***** RECORDS TO PROCESS
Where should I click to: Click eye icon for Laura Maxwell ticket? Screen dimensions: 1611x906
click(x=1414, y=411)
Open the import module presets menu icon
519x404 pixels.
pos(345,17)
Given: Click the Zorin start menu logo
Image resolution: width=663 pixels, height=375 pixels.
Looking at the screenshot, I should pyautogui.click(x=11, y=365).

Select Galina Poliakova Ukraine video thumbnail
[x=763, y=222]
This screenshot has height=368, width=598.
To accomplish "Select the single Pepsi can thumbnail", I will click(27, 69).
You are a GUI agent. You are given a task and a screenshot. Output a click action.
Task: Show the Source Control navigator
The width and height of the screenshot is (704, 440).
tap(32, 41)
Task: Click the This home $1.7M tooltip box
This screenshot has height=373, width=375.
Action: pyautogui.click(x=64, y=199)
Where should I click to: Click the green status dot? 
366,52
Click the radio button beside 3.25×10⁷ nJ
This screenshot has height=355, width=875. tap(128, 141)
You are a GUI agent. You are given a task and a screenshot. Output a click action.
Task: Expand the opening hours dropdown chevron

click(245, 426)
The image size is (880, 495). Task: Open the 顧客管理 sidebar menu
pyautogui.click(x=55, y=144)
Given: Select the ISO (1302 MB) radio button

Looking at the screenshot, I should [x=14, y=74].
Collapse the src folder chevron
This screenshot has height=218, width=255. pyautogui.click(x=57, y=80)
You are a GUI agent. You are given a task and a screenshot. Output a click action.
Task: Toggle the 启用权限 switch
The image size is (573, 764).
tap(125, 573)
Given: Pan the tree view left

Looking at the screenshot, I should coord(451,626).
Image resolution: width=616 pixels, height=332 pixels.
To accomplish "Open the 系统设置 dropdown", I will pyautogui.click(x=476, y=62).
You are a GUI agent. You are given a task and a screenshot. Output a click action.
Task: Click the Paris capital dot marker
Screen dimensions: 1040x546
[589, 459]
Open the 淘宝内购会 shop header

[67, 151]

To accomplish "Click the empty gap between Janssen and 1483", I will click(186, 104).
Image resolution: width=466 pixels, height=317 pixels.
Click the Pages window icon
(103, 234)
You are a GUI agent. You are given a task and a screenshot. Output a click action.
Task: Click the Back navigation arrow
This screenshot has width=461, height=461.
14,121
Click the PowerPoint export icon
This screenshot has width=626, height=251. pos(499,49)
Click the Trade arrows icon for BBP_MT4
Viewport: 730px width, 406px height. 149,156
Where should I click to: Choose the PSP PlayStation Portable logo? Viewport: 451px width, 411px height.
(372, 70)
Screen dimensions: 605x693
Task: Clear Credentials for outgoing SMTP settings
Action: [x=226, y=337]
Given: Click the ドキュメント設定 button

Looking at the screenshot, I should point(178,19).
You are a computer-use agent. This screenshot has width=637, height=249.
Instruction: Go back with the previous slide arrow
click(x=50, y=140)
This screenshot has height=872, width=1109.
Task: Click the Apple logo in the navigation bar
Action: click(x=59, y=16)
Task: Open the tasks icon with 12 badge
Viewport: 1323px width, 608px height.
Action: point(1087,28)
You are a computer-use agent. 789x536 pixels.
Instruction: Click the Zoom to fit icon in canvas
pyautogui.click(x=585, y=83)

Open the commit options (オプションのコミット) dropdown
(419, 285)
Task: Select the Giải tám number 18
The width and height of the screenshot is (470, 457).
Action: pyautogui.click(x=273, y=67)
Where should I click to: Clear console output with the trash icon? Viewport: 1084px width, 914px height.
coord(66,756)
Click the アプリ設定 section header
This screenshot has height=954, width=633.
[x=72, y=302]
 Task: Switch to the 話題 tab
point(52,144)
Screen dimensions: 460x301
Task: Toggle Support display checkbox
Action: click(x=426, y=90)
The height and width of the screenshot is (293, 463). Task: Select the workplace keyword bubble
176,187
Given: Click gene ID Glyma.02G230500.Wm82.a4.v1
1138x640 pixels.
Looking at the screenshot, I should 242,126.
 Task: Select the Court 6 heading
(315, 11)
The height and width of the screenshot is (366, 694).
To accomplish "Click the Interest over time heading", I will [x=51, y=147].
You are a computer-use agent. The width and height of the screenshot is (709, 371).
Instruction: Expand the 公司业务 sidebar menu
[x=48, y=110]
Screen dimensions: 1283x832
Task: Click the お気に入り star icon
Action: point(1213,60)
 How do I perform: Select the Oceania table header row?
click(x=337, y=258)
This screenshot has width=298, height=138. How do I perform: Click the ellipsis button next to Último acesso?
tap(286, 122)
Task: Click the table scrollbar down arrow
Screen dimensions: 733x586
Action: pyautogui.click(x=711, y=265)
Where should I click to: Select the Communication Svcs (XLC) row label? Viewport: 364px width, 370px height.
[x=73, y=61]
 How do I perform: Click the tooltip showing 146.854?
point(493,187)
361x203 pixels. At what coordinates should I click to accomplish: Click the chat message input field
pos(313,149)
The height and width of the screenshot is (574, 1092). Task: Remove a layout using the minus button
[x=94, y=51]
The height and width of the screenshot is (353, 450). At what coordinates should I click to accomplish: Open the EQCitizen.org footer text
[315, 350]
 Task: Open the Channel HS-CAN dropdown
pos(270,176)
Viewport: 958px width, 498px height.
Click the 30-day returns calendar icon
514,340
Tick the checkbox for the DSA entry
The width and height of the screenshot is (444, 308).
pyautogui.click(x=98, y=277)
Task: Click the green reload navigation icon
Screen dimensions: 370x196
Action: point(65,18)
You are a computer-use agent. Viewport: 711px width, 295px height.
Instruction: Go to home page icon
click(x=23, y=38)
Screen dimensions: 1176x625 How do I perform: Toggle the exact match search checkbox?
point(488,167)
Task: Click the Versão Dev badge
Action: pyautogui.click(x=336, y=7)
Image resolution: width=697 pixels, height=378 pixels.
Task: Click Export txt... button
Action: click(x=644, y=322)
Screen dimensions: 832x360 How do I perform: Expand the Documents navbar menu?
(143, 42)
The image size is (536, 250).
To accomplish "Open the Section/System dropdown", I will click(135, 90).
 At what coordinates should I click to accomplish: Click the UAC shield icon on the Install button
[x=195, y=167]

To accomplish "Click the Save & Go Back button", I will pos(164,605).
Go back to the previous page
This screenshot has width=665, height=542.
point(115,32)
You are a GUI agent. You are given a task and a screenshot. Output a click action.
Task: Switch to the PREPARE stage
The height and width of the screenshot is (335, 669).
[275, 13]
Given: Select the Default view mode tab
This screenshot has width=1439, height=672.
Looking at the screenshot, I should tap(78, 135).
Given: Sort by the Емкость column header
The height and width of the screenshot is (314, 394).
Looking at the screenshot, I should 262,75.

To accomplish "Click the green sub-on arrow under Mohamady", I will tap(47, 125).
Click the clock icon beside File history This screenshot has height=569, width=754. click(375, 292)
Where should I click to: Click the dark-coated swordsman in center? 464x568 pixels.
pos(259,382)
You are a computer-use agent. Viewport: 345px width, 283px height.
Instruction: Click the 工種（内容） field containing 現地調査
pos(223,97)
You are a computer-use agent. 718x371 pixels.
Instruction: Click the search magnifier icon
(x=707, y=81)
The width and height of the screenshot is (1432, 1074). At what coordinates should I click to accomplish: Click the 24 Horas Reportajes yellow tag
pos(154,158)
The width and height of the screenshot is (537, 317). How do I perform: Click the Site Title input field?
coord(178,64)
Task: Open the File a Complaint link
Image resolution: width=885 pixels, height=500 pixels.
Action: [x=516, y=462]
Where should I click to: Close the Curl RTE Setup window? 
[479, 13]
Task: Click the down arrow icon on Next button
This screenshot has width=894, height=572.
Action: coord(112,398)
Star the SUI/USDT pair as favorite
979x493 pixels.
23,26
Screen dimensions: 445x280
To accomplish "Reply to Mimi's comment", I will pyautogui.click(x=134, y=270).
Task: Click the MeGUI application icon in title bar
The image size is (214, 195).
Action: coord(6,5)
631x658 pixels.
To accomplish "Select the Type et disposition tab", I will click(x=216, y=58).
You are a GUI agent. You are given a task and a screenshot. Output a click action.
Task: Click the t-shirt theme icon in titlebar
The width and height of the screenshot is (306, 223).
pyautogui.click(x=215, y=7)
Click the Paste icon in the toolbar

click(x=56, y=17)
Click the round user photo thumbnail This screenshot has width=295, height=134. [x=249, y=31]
**********
Repeat exactly, please, each line from the beginning of the data through the line with "This screenshot has height=368, width=598." in it, and only those lines.

Where should I click to: Click eye icon for Laura Maxwell ticket? Screen dimensions: 1611x906
click(x=1414, y=411)
Open the import module presets menu icon
519x404 pixels.
pos(345,17)
Given: Click the Zorin start menu logo
Image resolution: width=663 pixels, height=375 pixels.
Looking at the screenshot, I should pyautogui.click(x=11, y=365).

Select Galina Poliakova Ukraine video thumbnail
[x=763, y=222]
This screenshot has height=368, width=598.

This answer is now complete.